The definition of the target volume is shown in Fig. 1. The therapist can define the target volume either on the original (MRA, PC, T1-, or T2-weighted) images (Fig. 1a) or on maximum intensity projection (MIP) images at axial, sagittal, or frontal projections (Fig. 1b). After target volume definition the dose calculation can be performed on the basis of 3D MRA data. The 80 % isodose lines are indicated as circles in Fig. 1b. For each patient MRA was compared with available conventional brain angiograms. The AVM’s were assessed for the size of the nidus, the origin of the feeding arteries and the pattern of venous drainage. Since the patient's head was fixed in the same stereotactic localisation system for conventional angiography, the information about target volumes and target points could be precisely transferred from MRA to conventional angiograms for comparison. With the help of phantom measurements (3) it can be clearly demonstrated, that all stereotactic rings made of metal lead to a more or less dramatic geometric distortion and signal cancellation in the MR images.
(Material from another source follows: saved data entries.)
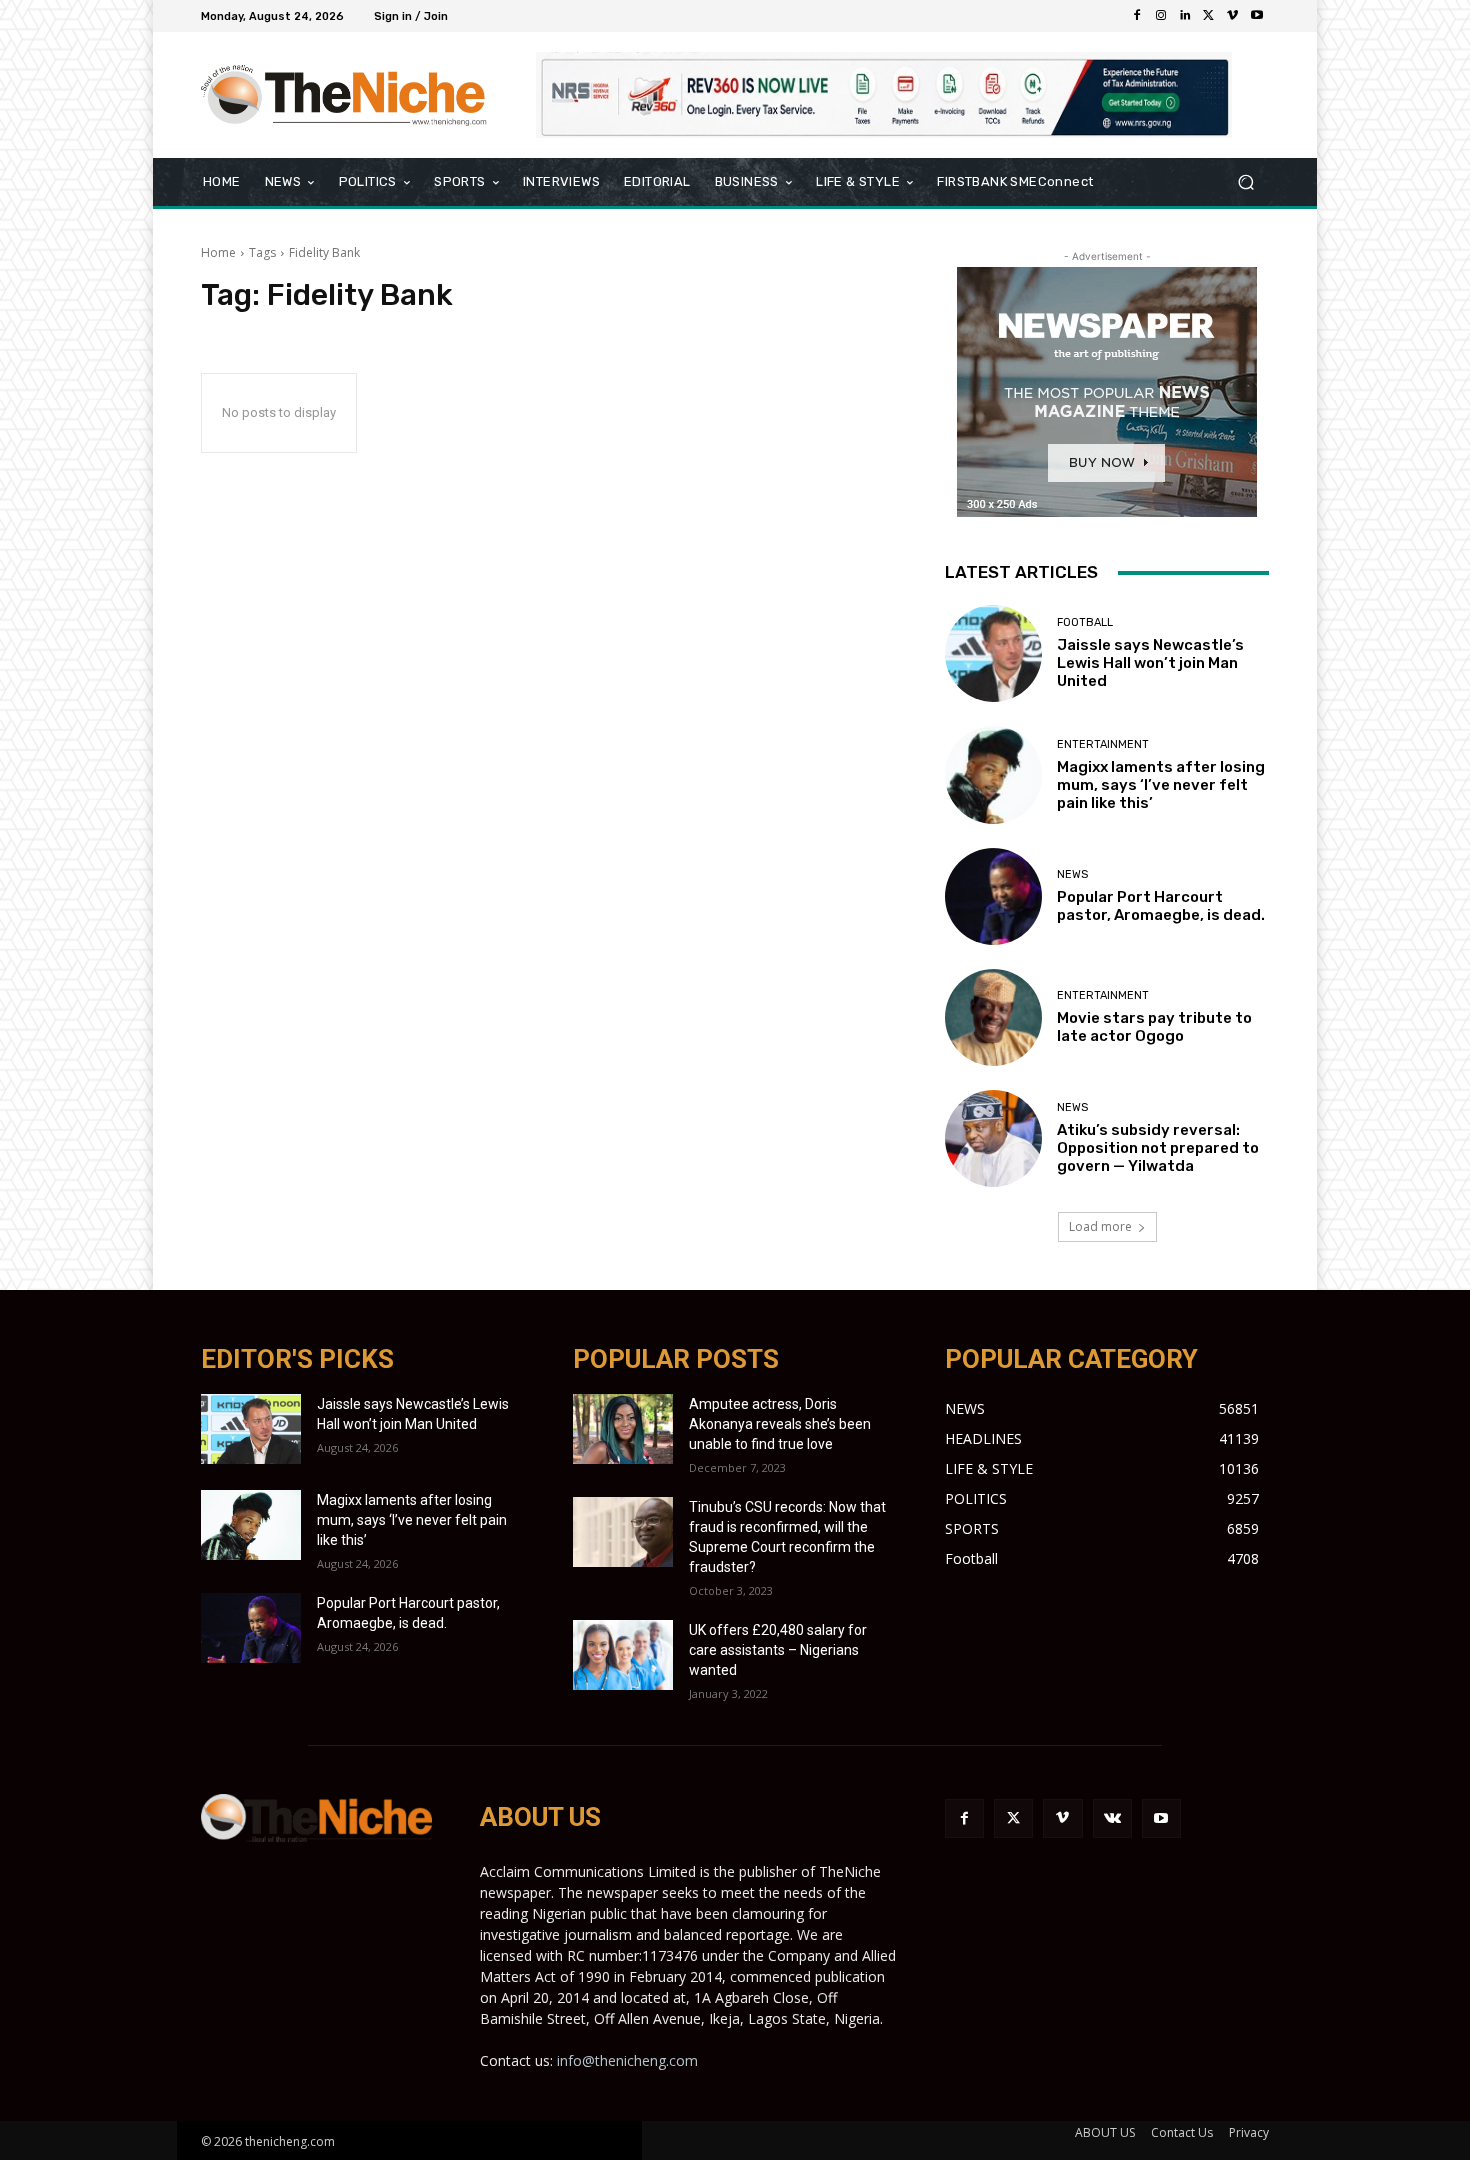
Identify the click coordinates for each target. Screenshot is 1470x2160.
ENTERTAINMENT (1103, 744)
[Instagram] (1161, 16)
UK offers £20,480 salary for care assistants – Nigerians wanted (778, 1650)
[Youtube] (1257, 16)
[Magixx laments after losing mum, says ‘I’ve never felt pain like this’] (993, 774)
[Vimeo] (1233, 16)
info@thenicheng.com (627, 2060)
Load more (1100, 1226)
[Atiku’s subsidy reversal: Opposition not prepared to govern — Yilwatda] (993, 1138)
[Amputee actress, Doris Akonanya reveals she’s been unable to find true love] (623, 1429)
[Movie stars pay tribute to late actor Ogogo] (993, 1017)
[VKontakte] (1112, 1818)
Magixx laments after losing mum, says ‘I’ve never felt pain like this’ (1161, 785)
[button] (1245, 182)
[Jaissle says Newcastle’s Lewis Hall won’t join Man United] (993, 653)
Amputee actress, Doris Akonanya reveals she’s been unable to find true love (780, 1424)
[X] (1209, 16)
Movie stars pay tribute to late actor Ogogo (1154, 1027)
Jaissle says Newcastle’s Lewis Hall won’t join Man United (1150, 663)
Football (1085, 622)
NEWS (1072, 874)
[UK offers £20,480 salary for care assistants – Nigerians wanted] (623, 1655)
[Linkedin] (1185, 16)
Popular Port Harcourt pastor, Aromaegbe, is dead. (1161, 906)
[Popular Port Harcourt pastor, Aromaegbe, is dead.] (993, 896)
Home (218, 252)
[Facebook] (1137, 16)
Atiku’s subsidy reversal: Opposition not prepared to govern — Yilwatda (1158, 1148)
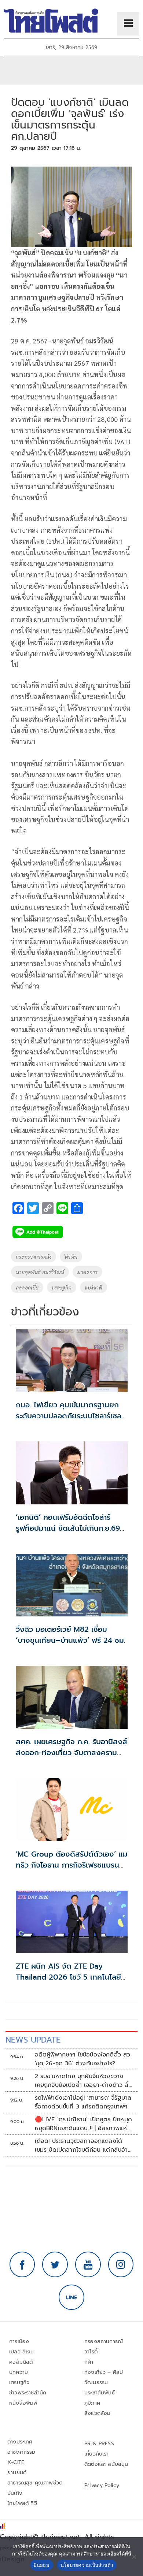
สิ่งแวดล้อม (97, 2413)
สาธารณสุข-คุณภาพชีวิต (34, 2483)
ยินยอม (42, 2565)
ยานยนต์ (16, 2472)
The best properties - no distortion together with a high mechanic stability - is given by the ceramic ring, which has to be carefully handled.

Conclusions

MRA and 3D flow measurements provide accurate 3D information about the anatomy and topography of AVM. Thereby the nidus of the lesions can be easily and precisely assessed on original images or on 3D angiographic projections which correlates well with conventional angiography in most of the cases. Because of the inherent risk and discomfort of repeated conventional angiographic examinations, MRA and 3D flow measurements are a useful method in our treatment protocol for planning of radiosurgery and follow-up of AVM for studying the dynamic process of obliteration after radiation.